Mathematica is working with human services and workforce agencies in Colorado, Massachusetts, Michigan, Ohio, Vermont and Pennsylvania, among others, to introduce a change management framework called LI2. The name refers to a three-stage process called Learn, Innovate, Improve. (Yes, we know, leave it to an organization named Mathematica to use exponents in our branded nicknames.) In the Learn stage of LI2, agency staff examine the problem and assess the program’s readiness for change. In the Innovate stage, we partner with agency staff to design promising interventions, drawing upon the best available science, existing evidence and practice wisdom. And in the Improve stage, we work with the agencies to use small-scale analytic piloting and other research methods to test the evidence-informed idea.
LI2 is deliberately designed to be collaborative, actively engaging staff who run the programs in all aspects of the process, from idea to impact. It starts with small improvements. In public policy, it’s tempting to dream big. But with LI2, we focus on the adjacent possible. In other words, in the context of where you’re at, what’s just beyond your current reality? What can you do? What’s feasible? We’re looking for realistic changes that can be achieved in the near term. Everyone in this field would like to end poverty, but how do we get from here to there? We know from experience that the journey to better outcomes involves taking many concrete steps to improve program quality, efficiency and effectiveness.
In Ramsey County, Minnesota, for example, Mathematica has partnered with the county’s Workforce Solutions department and used LI2 to co-develop a science-informed coaching model for delivering employment services, known as the Lifelong Learning Initiative (LLI). Ramsey County was one of the first communities to take the science of executive functioning and goal achievement and seek to integrate it into a service delivery model in a public agency for serving families with low-income. During the Learn phase (2015–2016), we worked with staff at all levels of the department to pinpoint the specific motivations for changing service delivery and carefully examined the program environment to understand how best to integrate the new model into existing structures and culture. During the Innovate phase (2016), we leveraged the experience of nationally recognized experts to design and iteratively refine prototypes of an executive function-informed coaching model.
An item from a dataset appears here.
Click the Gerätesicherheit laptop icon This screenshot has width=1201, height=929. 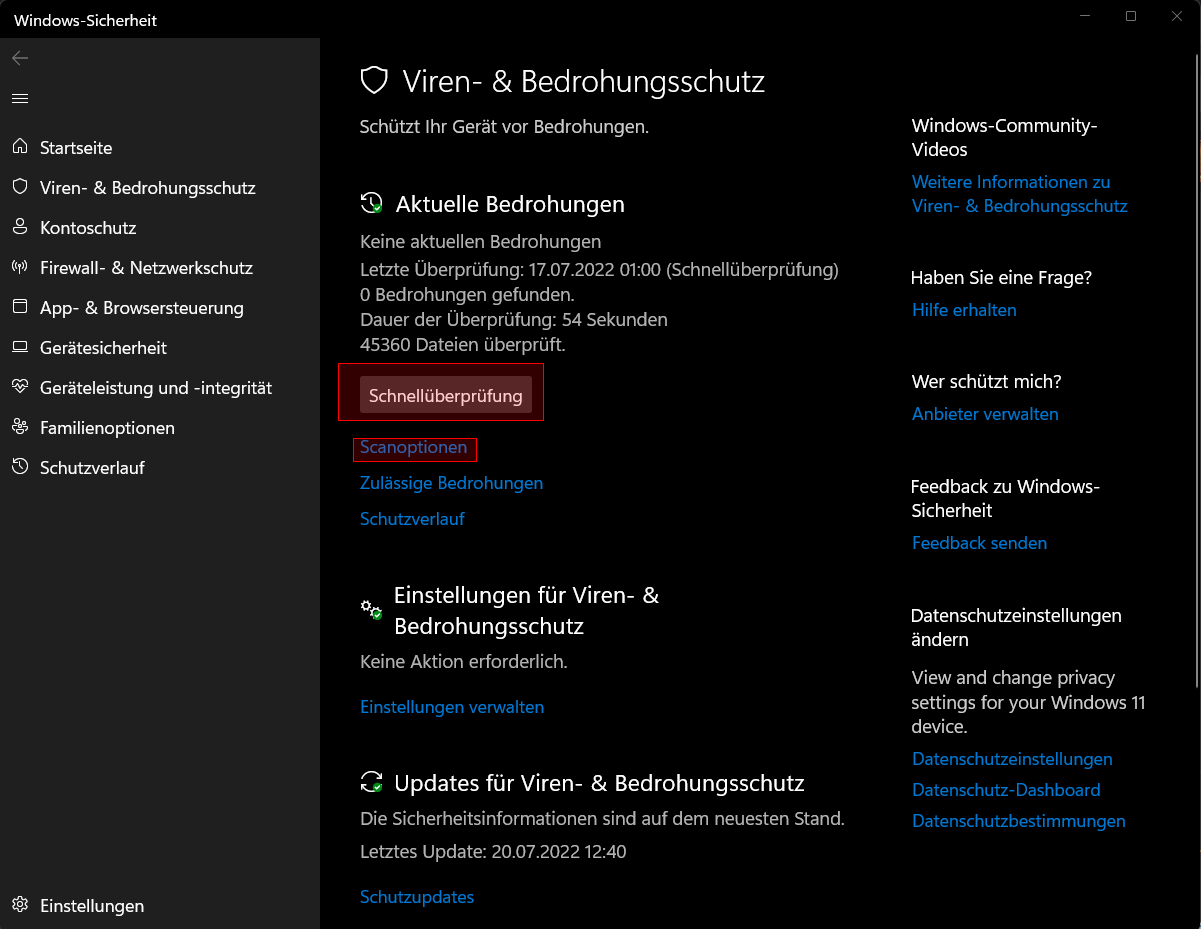click(x=20, y=348)
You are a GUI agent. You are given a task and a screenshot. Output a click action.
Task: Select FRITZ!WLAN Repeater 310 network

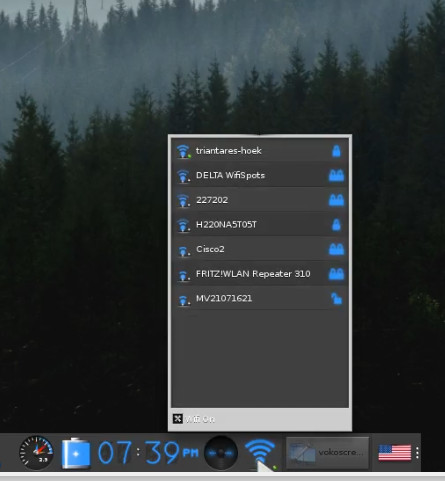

Between 2016 and 2018, we carried out the Improve phase by road testing a variety of different tactics and tools, all anchored in the best available evidence, in service of smooth and well-integrated implementation.
Having learned from recent efforts in the Improve phase, Ramsey County continues through the LI2 cycle, with a focus on replicating and scaling the LLI across other teams and programs in the department. Most of the evidence generated to date through this partnership has been formative—that is, Ramsey County has used these insights in real time to adapt the implementation, refinement and scaling of the LLI. But we won’t be stopping there. LI2 explicitly focuses on building the capacity of local staff to be better users and producers of high-quality research. Ramsey County’s internal evaluator, in partnership with Mathematica, will use research methods over the next few years to answer questions about how and whether the LLI is having its desired impact and whether racial disparities in outcomes are improving. These evidence-building efforts will continue to shape continuous quality improvement for the department.
Since beginning the LI2 work, we’ve been inspired by the ingenuity and determination of our partners in county government and have seen how LI2 can lead to a newfound capacity for improving outcomes for children and families. As more agencies adopt an inquisitive and experimental mindset to improve their work, our hope is that LI2 offers a refreshingly accessible approach to more analytically and systematically pursuing change.